O governo atuou para que os 87 requerimentos fossem votados em bloco, com a intenção de rejeitá-los em conjunto. A oposição, por sua vez, defendia a votação individual de cada item. Ao final, em votação simbólica, o presidente da comissão, Carlos Viana, proclamou a aprovação das matérias, consolidando a vitória da oposição.
Após o resultado, a sessão foi marcada por confusão. A reunião foi interrompida e a transmissão pela TV Senado suspensa. Parlamentares governistas avançaram em direção à mesa onde estavam o presidente da CPMI e o relator, Alfredo Gaspar. A Polícia Legislativa e deputados da oposição tentaram conter a aproximação.

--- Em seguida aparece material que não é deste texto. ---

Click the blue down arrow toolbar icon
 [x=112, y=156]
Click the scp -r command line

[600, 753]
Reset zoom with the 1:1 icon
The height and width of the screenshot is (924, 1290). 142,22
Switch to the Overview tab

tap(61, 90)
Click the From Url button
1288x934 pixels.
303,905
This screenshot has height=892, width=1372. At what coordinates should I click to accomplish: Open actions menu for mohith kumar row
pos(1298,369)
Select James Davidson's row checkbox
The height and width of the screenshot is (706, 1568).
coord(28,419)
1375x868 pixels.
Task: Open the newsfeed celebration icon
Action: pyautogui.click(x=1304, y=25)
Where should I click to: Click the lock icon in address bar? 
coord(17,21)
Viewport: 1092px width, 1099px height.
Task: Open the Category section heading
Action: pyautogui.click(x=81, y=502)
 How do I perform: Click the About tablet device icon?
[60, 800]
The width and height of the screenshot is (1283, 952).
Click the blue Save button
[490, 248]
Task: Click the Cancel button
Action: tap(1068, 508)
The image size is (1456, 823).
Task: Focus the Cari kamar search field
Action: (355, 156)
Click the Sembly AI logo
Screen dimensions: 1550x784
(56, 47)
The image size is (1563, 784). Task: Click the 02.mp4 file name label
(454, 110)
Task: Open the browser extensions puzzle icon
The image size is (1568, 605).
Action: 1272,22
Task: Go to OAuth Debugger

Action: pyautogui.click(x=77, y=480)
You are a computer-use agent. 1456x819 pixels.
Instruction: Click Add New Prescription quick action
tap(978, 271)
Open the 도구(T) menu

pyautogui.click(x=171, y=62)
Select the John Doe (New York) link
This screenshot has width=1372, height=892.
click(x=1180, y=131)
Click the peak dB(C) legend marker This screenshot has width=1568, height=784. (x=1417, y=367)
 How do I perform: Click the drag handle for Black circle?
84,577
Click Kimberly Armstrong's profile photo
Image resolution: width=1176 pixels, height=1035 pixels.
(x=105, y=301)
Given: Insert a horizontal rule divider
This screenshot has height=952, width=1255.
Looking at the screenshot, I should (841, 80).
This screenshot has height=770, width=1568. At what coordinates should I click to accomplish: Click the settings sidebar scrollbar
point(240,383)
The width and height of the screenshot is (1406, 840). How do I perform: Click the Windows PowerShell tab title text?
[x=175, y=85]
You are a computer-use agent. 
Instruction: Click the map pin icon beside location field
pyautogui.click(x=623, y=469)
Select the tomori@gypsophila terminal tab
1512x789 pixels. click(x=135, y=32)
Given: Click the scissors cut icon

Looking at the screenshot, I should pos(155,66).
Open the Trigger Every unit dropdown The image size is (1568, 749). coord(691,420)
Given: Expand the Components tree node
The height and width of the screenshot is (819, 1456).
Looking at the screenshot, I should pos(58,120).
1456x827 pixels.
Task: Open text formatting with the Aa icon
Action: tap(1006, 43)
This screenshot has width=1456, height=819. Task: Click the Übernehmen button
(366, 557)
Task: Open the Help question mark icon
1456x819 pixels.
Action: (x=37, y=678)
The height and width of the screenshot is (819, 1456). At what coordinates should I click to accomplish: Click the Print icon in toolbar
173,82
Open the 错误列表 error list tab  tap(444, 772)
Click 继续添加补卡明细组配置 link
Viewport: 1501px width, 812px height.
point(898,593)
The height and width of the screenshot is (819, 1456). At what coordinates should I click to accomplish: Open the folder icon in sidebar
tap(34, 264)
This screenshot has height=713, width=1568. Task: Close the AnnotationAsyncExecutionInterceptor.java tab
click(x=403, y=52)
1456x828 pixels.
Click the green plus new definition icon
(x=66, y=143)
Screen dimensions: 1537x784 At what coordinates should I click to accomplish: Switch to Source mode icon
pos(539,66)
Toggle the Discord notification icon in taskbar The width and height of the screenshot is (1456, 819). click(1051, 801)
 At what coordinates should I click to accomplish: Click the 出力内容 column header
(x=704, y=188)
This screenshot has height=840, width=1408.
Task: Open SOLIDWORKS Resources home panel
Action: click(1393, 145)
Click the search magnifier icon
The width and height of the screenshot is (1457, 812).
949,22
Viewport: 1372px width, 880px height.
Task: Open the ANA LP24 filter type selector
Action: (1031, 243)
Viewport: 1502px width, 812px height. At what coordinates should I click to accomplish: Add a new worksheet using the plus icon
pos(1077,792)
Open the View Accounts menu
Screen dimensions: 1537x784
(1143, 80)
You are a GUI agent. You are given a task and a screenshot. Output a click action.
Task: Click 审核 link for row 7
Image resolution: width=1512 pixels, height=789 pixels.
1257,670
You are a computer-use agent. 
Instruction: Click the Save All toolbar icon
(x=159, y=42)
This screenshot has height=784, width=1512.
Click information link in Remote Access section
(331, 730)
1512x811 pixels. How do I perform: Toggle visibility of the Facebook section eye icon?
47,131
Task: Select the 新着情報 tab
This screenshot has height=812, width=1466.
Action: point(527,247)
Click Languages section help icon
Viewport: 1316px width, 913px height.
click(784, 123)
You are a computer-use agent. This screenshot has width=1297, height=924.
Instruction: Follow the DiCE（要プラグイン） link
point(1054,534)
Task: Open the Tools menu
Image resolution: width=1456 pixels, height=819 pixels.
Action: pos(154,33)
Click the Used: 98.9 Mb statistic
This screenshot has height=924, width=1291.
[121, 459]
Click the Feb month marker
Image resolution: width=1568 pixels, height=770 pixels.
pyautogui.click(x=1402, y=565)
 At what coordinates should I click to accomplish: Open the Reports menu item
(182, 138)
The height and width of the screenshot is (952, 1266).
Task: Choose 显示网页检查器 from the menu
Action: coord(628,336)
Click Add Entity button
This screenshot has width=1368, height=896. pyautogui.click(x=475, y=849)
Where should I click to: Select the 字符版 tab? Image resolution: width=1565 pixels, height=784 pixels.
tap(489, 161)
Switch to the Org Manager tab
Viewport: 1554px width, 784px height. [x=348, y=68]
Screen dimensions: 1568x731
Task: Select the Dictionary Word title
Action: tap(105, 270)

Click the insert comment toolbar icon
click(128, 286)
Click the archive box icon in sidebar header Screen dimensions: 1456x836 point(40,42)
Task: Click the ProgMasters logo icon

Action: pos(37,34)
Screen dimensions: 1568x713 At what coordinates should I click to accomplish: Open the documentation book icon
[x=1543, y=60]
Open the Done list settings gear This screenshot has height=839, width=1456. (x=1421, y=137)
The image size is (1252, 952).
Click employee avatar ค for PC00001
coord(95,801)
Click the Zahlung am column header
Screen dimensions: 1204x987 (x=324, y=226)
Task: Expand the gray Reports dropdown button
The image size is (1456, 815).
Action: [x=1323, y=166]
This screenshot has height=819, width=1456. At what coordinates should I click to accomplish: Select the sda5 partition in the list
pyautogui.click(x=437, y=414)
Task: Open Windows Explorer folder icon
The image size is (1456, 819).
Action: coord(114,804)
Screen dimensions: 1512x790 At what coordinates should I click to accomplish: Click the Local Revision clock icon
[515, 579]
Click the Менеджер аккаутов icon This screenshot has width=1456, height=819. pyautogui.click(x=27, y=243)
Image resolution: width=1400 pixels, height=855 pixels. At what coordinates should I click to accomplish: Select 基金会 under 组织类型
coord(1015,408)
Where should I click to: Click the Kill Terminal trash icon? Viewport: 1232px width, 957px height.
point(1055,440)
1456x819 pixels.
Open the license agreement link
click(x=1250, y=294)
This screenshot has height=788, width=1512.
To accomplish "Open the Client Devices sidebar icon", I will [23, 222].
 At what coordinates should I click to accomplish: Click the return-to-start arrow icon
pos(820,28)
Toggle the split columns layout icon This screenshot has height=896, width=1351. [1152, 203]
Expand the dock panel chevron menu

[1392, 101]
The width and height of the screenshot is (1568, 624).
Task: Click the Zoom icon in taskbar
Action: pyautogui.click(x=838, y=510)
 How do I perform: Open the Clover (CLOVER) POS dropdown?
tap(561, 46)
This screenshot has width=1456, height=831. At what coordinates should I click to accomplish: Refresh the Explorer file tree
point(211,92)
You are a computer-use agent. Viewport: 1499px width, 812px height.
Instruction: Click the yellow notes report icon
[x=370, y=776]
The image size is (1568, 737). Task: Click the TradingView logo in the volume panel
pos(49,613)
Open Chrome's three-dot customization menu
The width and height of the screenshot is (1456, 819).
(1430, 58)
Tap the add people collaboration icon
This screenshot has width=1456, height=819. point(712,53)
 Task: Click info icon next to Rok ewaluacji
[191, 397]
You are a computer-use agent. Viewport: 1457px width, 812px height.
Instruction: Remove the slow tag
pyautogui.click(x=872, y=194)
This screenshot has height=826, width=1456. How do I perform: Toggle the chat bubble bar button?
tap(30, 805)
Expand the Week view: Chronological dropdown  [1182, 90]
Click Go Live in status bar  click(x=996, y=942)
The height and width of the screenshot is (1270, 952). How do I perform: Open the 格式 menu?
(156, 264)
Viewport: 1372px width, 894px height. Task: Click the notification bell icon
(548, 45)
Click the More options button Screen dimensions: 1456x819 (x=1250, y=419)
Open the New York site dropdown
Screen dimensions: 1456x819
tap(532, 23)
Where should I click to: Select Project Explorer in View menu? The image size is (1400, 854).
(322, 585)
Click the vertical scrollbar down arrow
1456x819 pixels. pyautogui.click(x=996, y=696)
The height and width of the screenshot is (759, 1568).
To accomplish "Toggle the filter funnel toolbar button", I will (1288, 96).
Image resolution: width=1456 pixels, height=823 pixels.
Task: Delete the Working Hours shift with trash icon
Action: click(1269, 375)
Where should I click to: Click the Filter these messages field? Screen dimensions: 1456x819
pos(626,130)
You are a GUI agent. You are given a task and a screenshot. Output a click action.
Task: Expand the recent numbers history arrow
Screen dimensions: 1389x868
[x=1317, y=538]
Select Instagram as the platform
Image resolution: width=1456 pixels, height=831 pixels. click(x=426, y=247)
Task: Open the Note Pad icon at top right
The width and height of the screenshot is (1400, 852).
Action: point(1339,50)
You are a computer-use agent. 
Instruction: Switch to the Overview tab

O clima ficou ainda mais tenso após um embate entre os deputados Rogério Correia, da base governista, e Evair Vieira de Melo, da oposição.
Governistas criticaram a condução dos trabalhos e alegaram que haveria blindagem por parte da presidência da comissão, afirmando que apenas requerimentos favoráveis à oposição estavam sendo pautados. Parlamentares do PT defenderam a inclusão de pedidos de investigação envolvendo o ex-presidente do Banco Central Roberto Campos Neto, integrantes da Igreja Lagoinha, da qual Carlos Viana faz parte, e aliados do ex-presidente Jair Bolsonaro, incluindo o senador Flávio Bolsonaro.
A reunião é considerada estratégica na reta final dos trabalhos da comissão, cujo prazo de funcionamento se encerra em 28 de março. Os requerimentos aprovados deverão ser analisados antes do término das atividades do colegiado.